Baca artikel IDN Times lainnya di IDN App
For
You

Jurnalis Inggris Sami Hamdi Ditahan saat Masuk AS, Ada Apa?

Sami Hamdi
Sami Hamdi (x.com/@SALHACHIMI)
Intinya sih...
  • Pemerintah Inggris dituntut untuk minta klarifikasi segera dari AS terkait penahanan Hamdi
  • Hamdi dituding membahayakan keamanan nasional
  • Pemerintahan Trump tindak keras mereka yang mengkritik tindakan Israel di Gaza
Disclaimer: This summary was created using Artificial Intelligence (AI)

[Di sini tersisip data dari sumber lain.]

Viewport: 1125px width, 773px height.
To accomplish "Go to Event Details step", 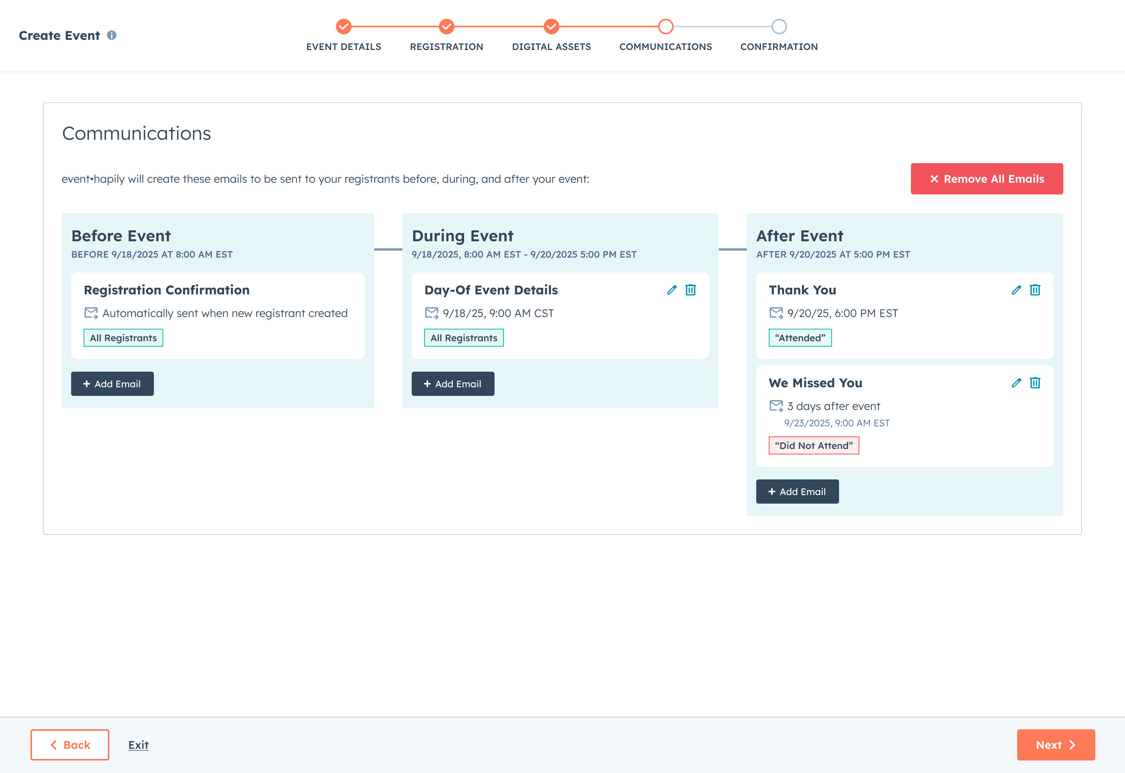I will 344,27.
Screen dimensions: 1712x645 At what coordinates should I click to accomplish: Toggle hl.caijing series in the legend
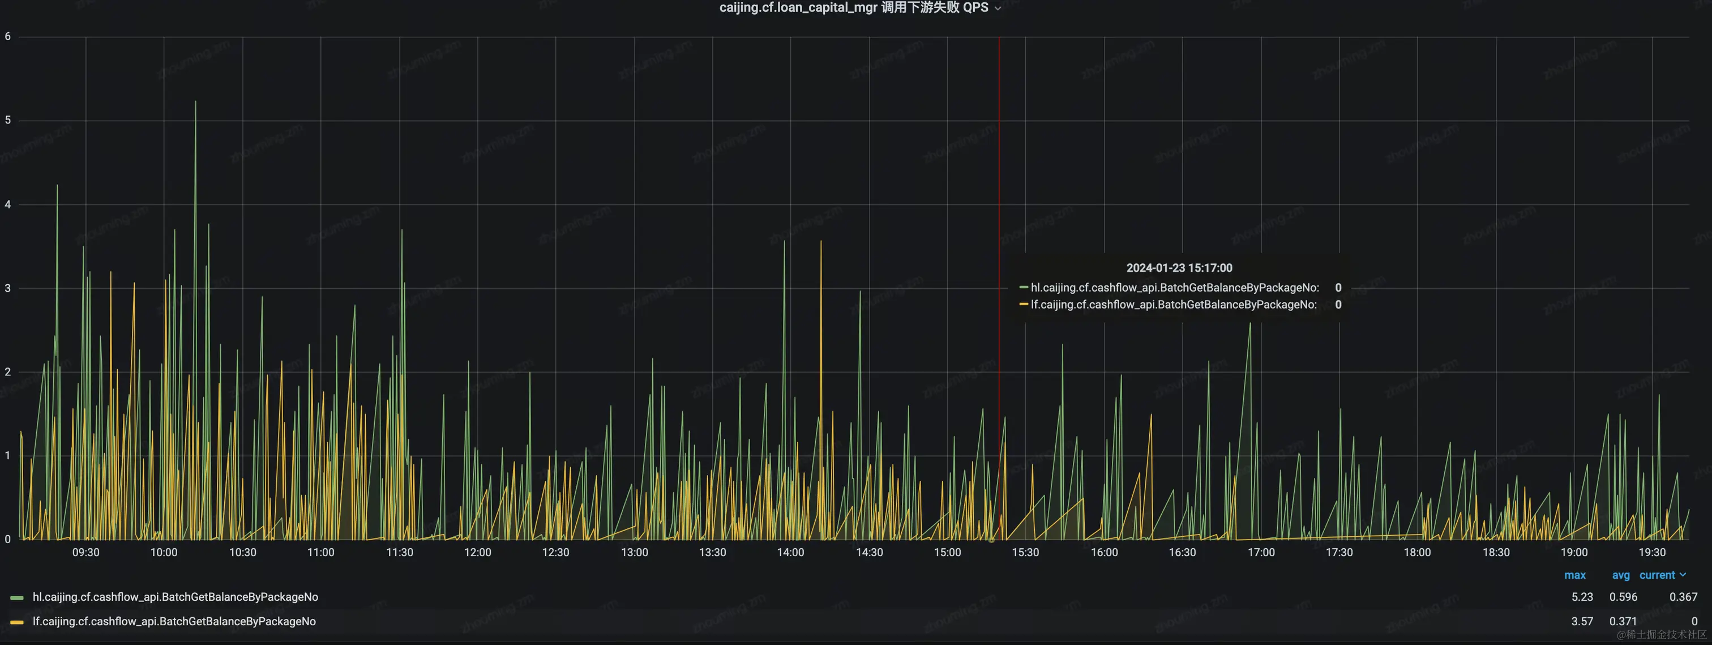click(175, 597)
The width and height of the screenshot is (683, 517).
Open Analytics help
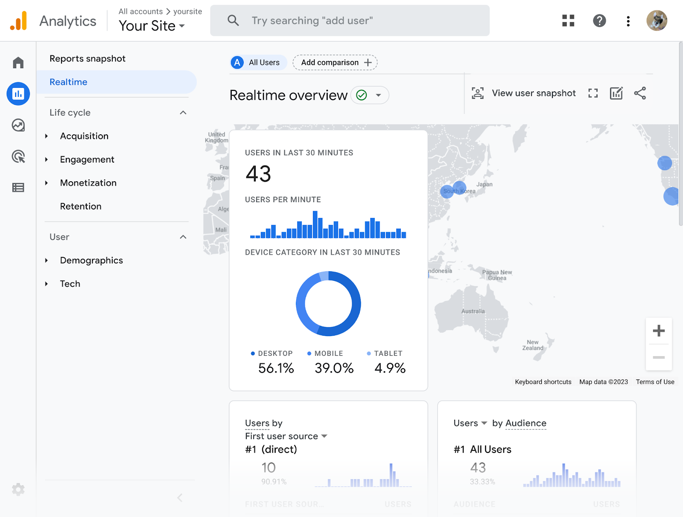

Jakarta, IDN Times - Komentator politik dan jurnalis Inggris, Sami Hamdi, ditahan oleh otoritas imigrasi federal di bandara internasional San Francisco, Amerika Serikat (AS), pada Minggu (26/10/2025). Dewan Hubungan Amerika-Islam (CAIR) mengaitkan penahanan tersebut dengan kritiknya terhadap perang Israel di Gaza.

Sebelum ditahan oleh lembaga Imigrasi dan Bea Cukai (ICE) di bawah Departemen Keamanan Dalam Negeri AS (DHS), Hamdi sempat berpidato di acara gala CAIR di Sacramento pada Sabtu (25/10/2025) malam, dan dijadwalkan hadir di acara CAIR lainnya di Florida keesokan harinya. Ia dikenal vokal menuduh para politisi AS ikut berperan dalam memungkinkan terjadinya genosida oleh Israel di Gaza.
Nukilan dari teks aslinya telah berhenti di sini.